How do you limit where the SCA can signon to limit potential exploitation?

To limit the potential exploitation of the SCA, restrictions should be placed on the acid to limit where it can be used.

1. Restrict its use by FACILITY

TSS ADD(sca_id) FAC(facility_name)

SCA will be allowed to sign on only to the designated FACILITY.

2. Restrict it by SOURCE

TSS ADD(sca_id) SOURCE(terminal/IP)

Note:

• The application requesting the signon must pass the terminal/IP address.
• There will only be SOURCE checking if this information is present on the RACROUTE VERIFY signon call.
• Top Secret cannot control whether the terminal/IP is passed on the RACROUTE VERIFY. The 3rd party application is responsible for passing the terminal/IP.

3. Restrict it by CPU

TSS PER(sca_id) CPU(CPU)

SCA will only be able to sign on to the specified CPU.

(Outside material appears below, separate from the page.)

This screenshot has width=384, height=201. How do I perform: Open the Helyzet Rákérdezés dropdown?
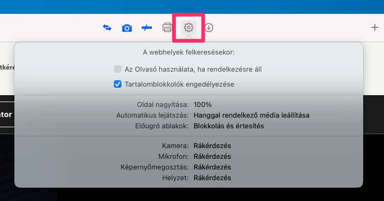click(x=212, y=177)
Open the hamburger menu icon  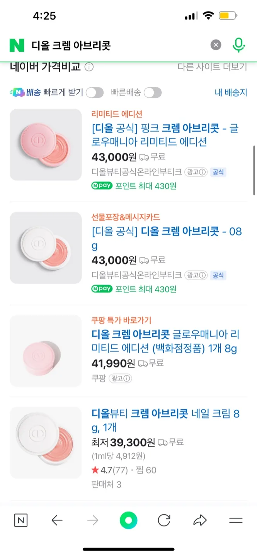coord(236,520)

4. Limit SCA TSS ADMIN privileges on "as-needed" basis.

Example:

If the SCA is only resetting passwords, then only that TSS ADMIN privilege should be given and not allow updating the user privileges.

CASECAUT admin control

TSS ADMIN command

5. If the SCA uses CA LDAP to read and update the Top Secret Security File, SSL should be configured in CA LDAP to establish a secure connection.

6. If the SCA will be used for a started task region acid, recommend creating the acid with the PROTECTED attribute.

Acids with the PROTECTED attribute do not have passwords and can ONLY be used with started tasks or batch jobs.

Since the SCA doesn't have a password, it cannot be used to signon to a terminal.